Abstract: Matching Algorithm with Recursively Implemented StorAge (MARISA) is a space-efficient trie data structure. libmarisa is a C++ library for an implementation of MARISA. Users can build dictionaries and search keys from the dictionaries. The package also provides command line tools to test basic operations of libmarisa, and the tools are useful to test the performance.
Matching Algorithm with Recursively Implemented StorAge (MARISA) is a space-efficient, fairly fast, and static trie data structure. MARISA serves as a dictionary structure, and by definition, it supports exact match lookup, which is the basic operation of dictionary. In addition, MARISA supports reverse lookup, common prefix search, and predictive search.

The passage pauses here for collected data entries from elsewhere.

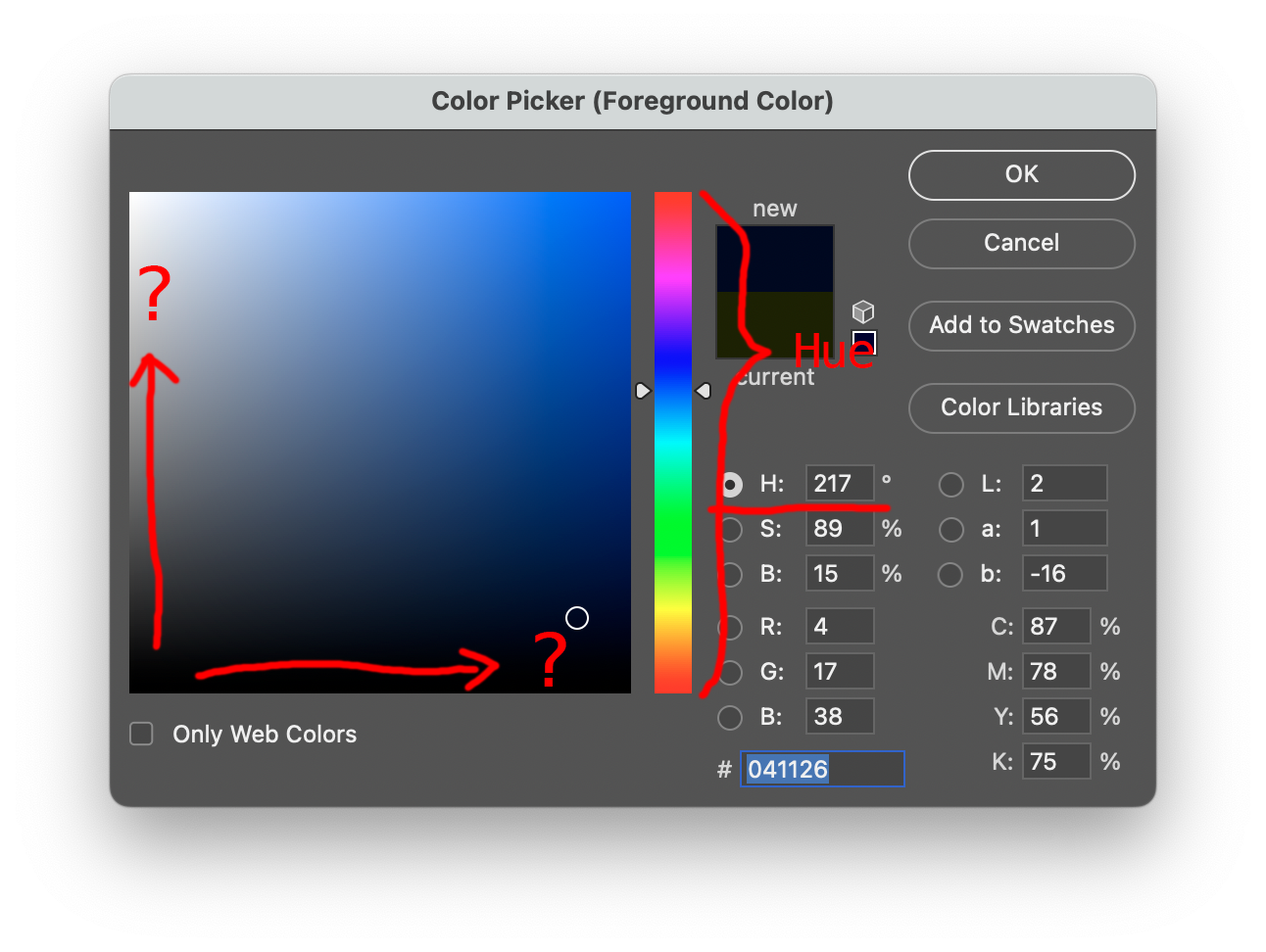Click the circular marker in the color field
Screen dimensions: 1266x952
577,618
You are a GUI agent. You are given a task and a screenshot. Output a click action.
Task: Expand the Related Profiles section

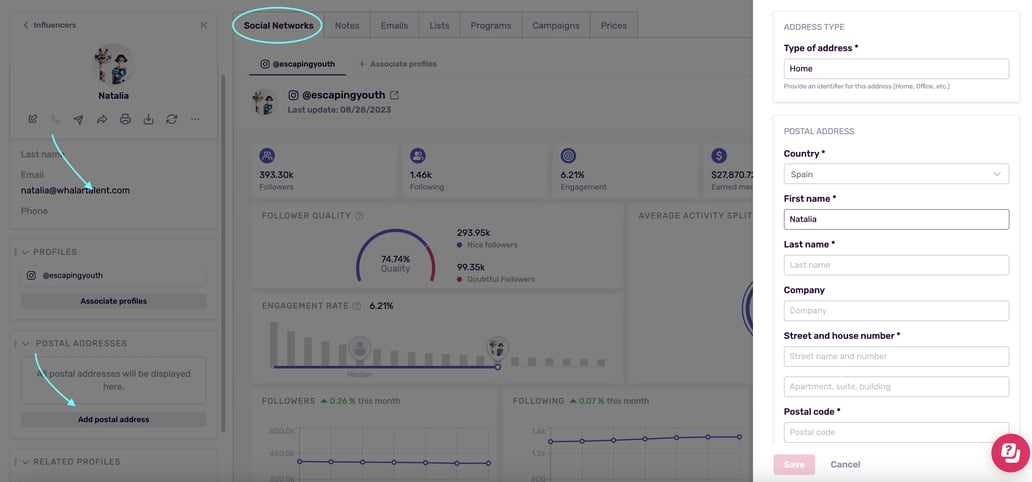tap(26, 462)
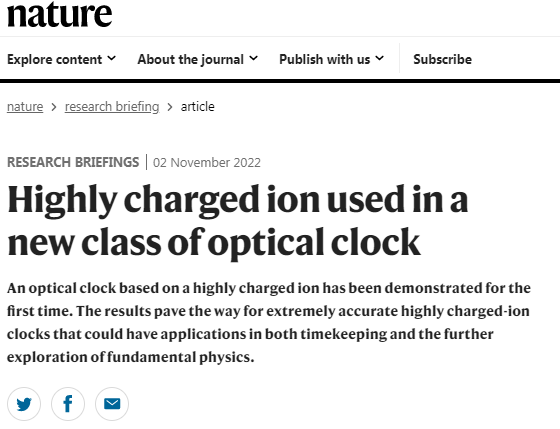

In most cases, MARISA is much more compact than a plain text which consists of the registered keys. This means that the traditional dictionary implementations, a binary tree (std::map<std::string, T>) and a hash table (std::unordered_map<std::string, T>), require more and more and more spaces than MARISA. Bloom Filter, a probabilistic data structure, is more space-efficient than MARISA but causes false positives and does not support reverse lookup, common prefix search, and predictive search.
libmarisa is a C++ library for an implementation of MARISA. Users can build dictionaries and search keys from the dictionaries. The package also provides command line tools to test basic operations of libmarisa, and the tools are useful to test the performance.
libmarisa associates string keys with unique IDs, from 0 to (n - 1), where n is the number of keys. Note that users cannot specify the IDs because the mapping is automatically generated by MARISA. Every search function takes a string or an ID and returns the search result which is represented by a pair of the key and its ID.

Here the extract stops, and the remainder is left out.